■ **Work item**
Pick out and copy every line below that has the word "each".

■ **Working data**
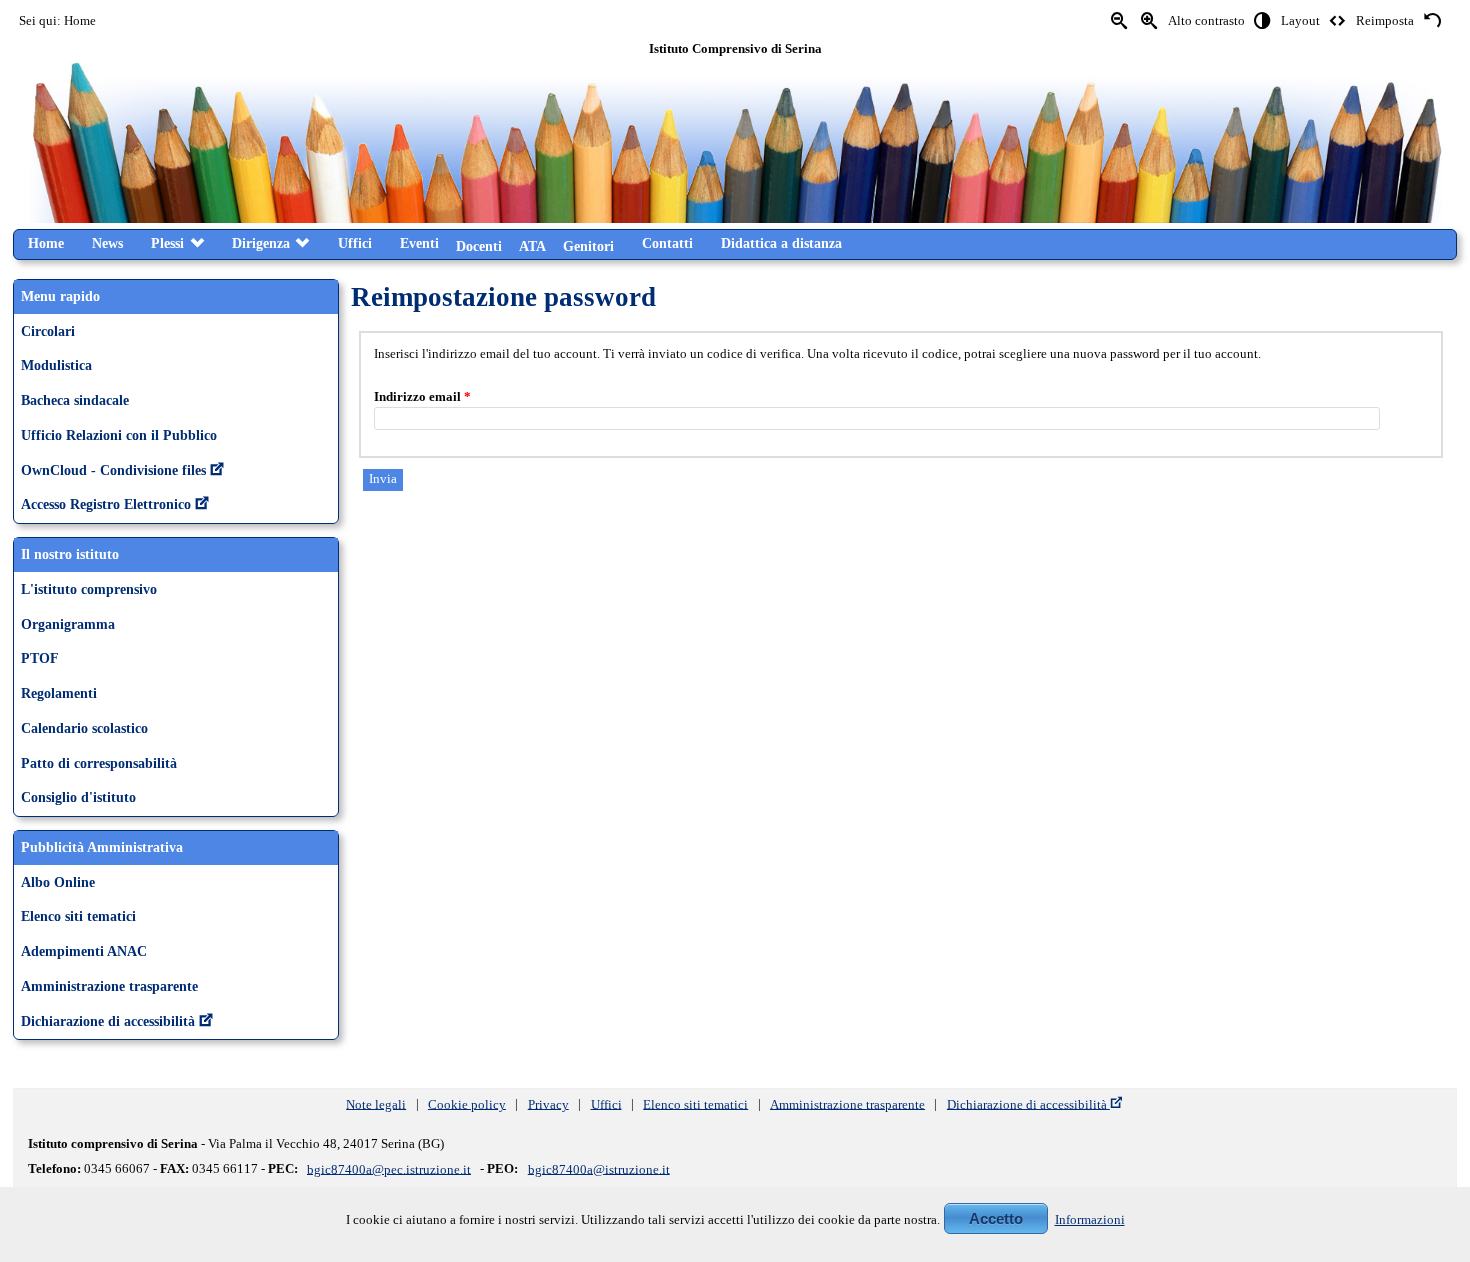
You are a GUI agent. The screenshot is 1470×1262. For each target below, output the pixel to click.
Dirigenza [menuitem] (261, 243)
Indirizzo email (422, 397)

--

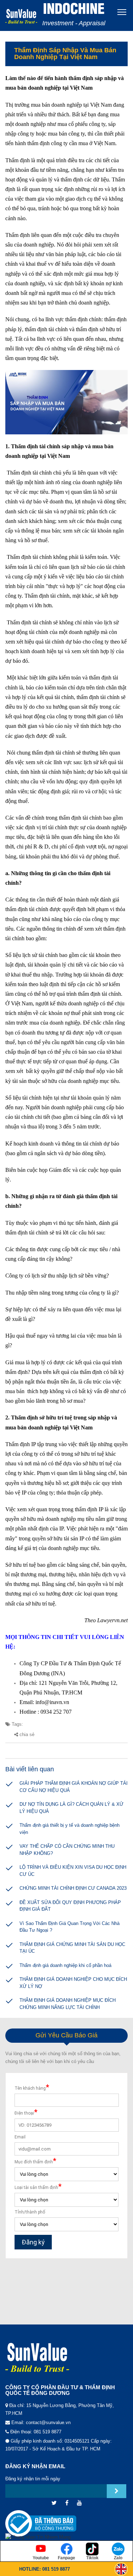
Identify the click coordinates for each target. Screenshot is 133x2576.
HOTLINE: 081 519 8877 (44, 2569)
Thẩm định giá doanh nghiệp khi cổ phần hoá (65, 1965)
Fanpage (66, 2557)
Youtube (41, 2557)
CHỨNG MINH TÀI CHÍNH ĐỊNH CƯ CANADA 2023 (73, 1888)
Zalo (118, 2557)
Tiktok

* * *

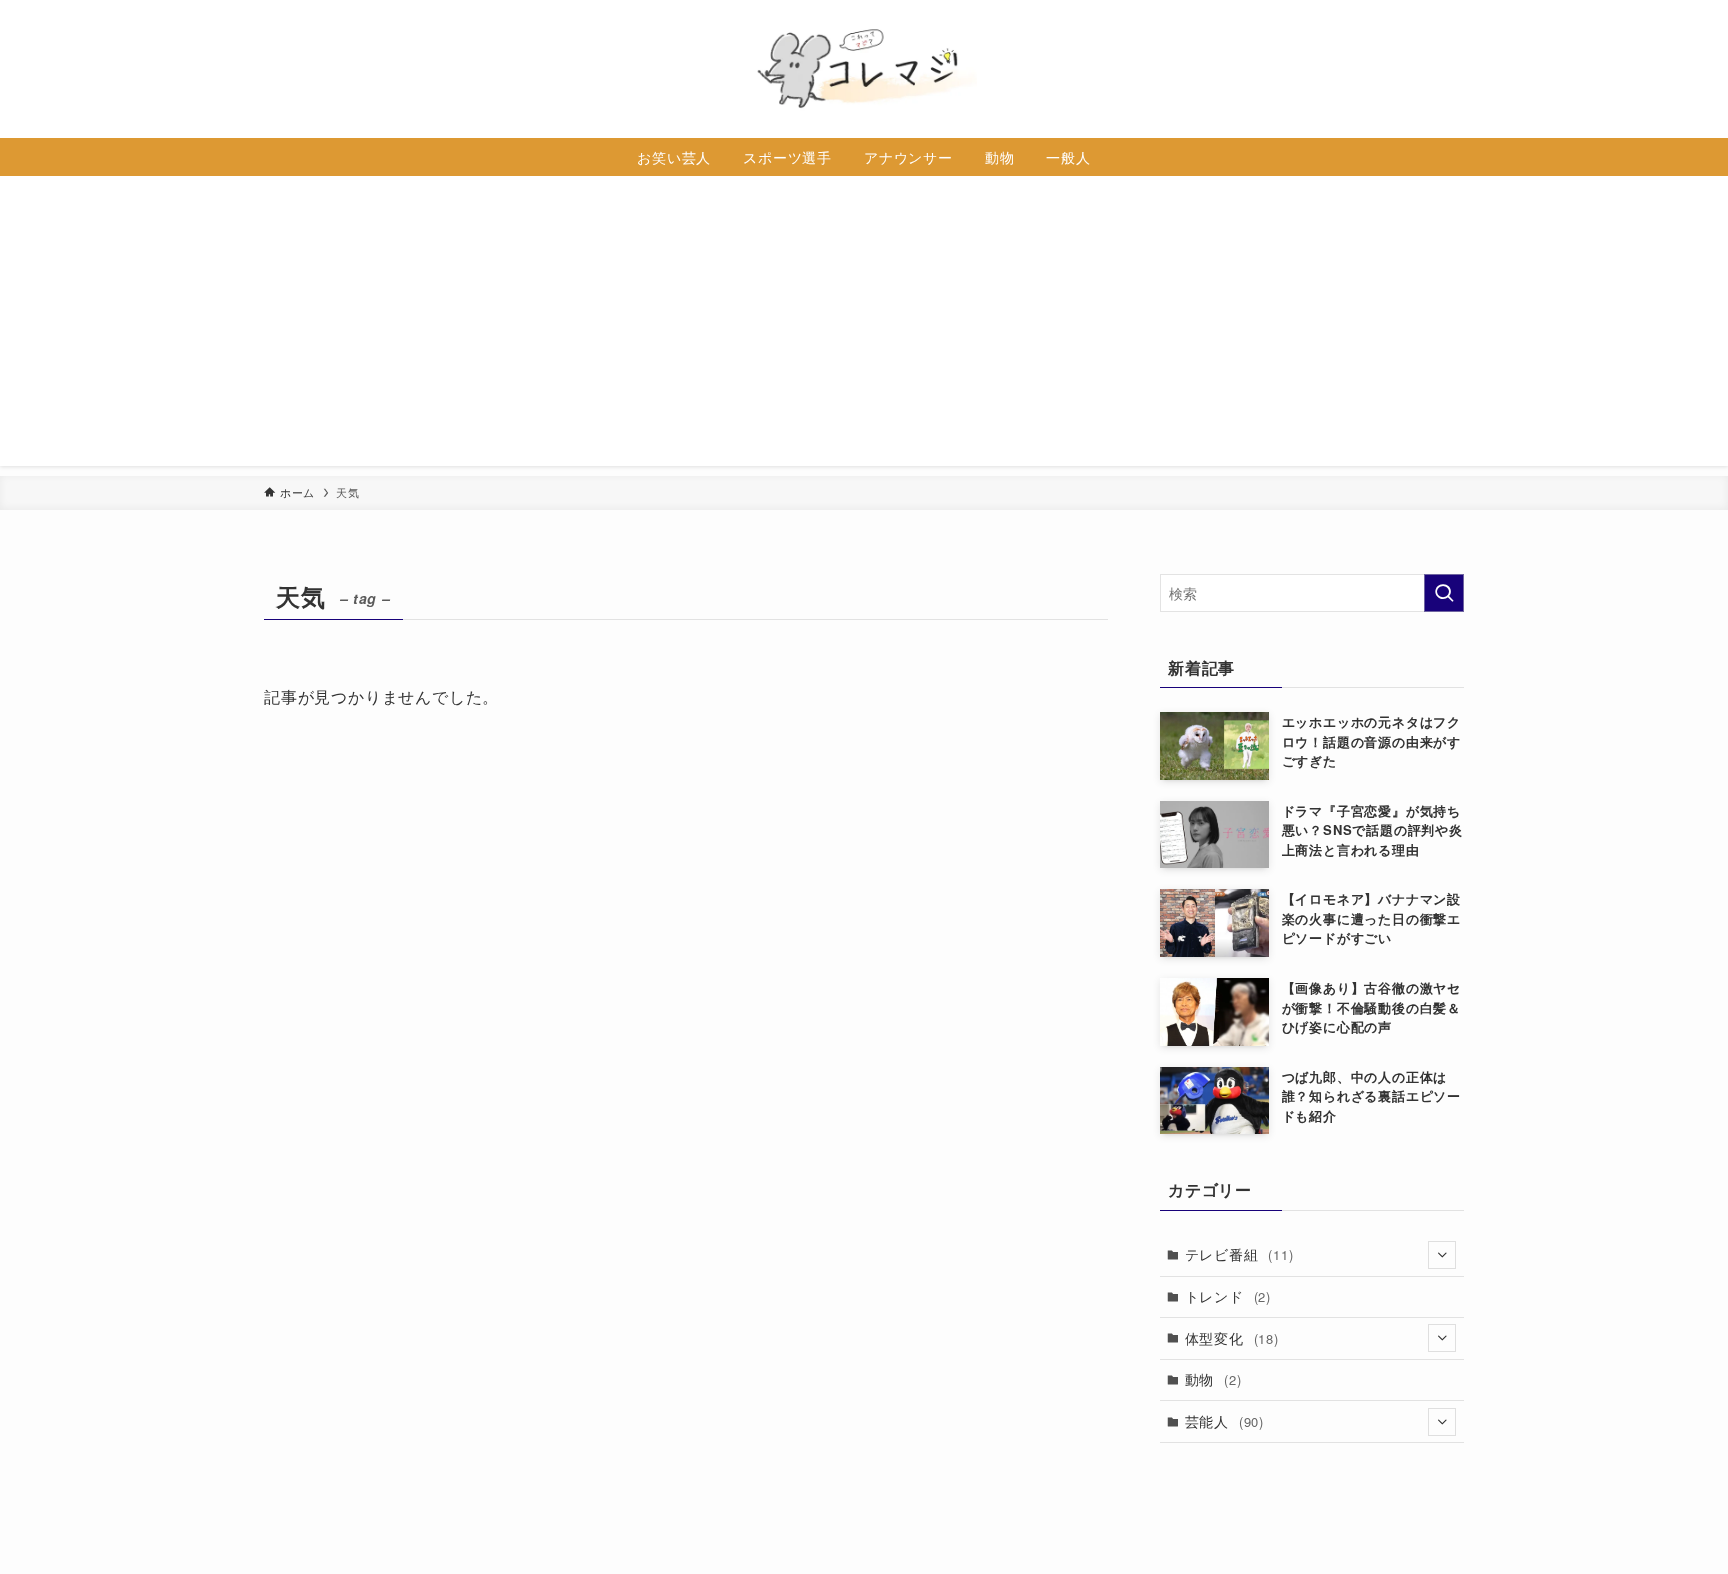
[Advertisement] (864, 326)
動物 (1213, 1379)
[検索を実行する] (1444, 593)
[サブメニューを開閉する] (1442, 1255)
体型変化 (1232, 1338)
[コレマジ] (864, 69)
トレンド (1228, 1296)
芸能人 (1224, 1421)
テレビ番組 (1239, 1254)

■ **Task output**
You are a GUI agent. The screenshot is 1470×1262. For each target below, output the pixel to click.
Identify the click coordinates for each target. Screenshot is 133x2576.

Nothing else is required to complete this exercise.